La seconda avvenne nel giugno del 1918, quando le truppe austro-tedesche rafforzate e potenziate da un formidabile schieramento di artiglieria, lanciano un’offensiva a fondo, su diversi punti del fronte (Altipiani, Grappa e Tonale), ma l'obiettivo principale è il Piave. Teste di ponte vengono nuovamente occupate sulla riva destra, nelle stesse zone del passato. L'offensiva ha particolare successo nella zona del Montello, che viene occupato per metà, fino alla sommità; anche Nervosa e la zona circostante vengono occupate. Ma da novembre a giugno, l'Esercito Italiano, alla guida del nuovo Capo di Stato Maggiore Armando Diaz, ha avuto il tempo di rafforzarsi, di riempire gli spaventosi vuoti in armamenti, materiale di artiglieria, aviazione, vettovagliamento, creati con la rotta di Caporetto e ha creato una rete di sistemi difensivi a compartimenti stagni. I nostri soldati e in particolare la nuova classe chiamata alle armi, i "ragazzi del '99", con il contributo di alcune divisioni inglesi e francesi, compiono prodigi di valore e riescono gradualmente a ributtare a fiume il nemico. La situazione si ristabilisce con gli Italiani in riva destra e gli Austro-Ungarici in riva sinistra.

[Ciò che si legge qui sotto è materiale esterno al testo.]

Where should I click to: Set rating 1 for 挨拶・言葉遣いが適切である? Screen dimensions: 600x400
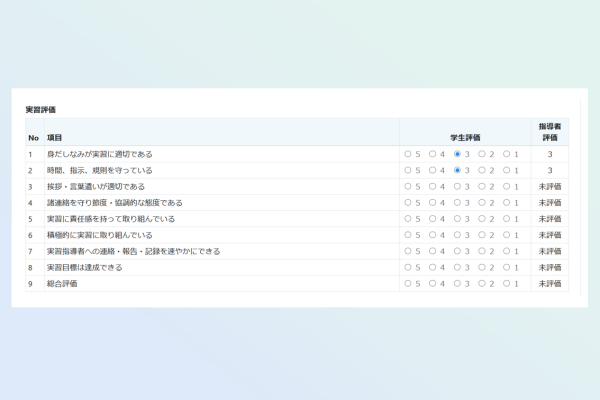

Durante l'offensiva di giugno, muore tra gli altri, sul Montello, l'asso dell'aviazione Francesco Baracca, il cui "cavallino rampante" verrà preso da Enzo Ferrari come simbolo della famosa casa di automobili sportive.
Il Piave ritorna in auge ad ottobre 1918, con la nostra offensiva vincente, nota come la “Battaglia di Vittorio Veneto”, che in pochi giorni sbaraglia il nemico, che già a giugno, con la fallita offensiva, aveva ricevuto un duro colpo.
Il 4 novembre 1918, viene firmato l'Armistizio e le ostilità cessano su tutto il fronte.
Nel 1919 la Conferenza di pace di Parigi, diretta dal presidente americano Woodrow Wilson, deluse le aspettative degli interventisti. L'Italia ottenne Trento, Trieste e l'Istria, più l'Alto Adige, etnicamente tedesco; ma non Fiume e la Dalmazia. Il Presidente del Consiglio Orlando e il Ministro degli Esteri Sonnino, per protesta, abbandonarono temporaneamente la conferenza, restando fuori anche dalla spartizione delle colonie tedesche. Ne nacque il mito della "vittoria tradita", che mosse D'Annunzio e i suoi legionari a occupare Fiume e a dar vita all'effimera Reggenza del Carnaro.
Nel 1918, a guerra finita, un poeta e musicista napoletano, Giovanni Gaeta, più noto con lo pseudonimo di E. A. Mario, trasformò quel momento, nella "Leggenda del Piave", una canzone destinata a entrare nella memoria collettiva degli italiani, segnando per sempre la storia del nostro Paese e che tuttora, rappresenta la migliore sintesi canora di un conflitto che ha incendiato l’Europa, dal 1914 al 1918.
Quasi un secolo é passato da quando i nostri soldati attraversarono il Piave, silenziosamente diretti verso il fronte, come nelle buie giornate della ritirata dalle terre del Veneto, con il rumore delle sue acque divenute impetuose al ritorno dello straniero. E tuttora è sempre il fiume a farla da protagonista, quando, non molto lontano, osserva che per qualcuno il suo mormorio é rimasto inascoltato, perché ancora mostra di perseguire idee separatiste.
Torneremo ad essere: "...calpesti e derisi, perché non siam popolo, perché siam divisi...?".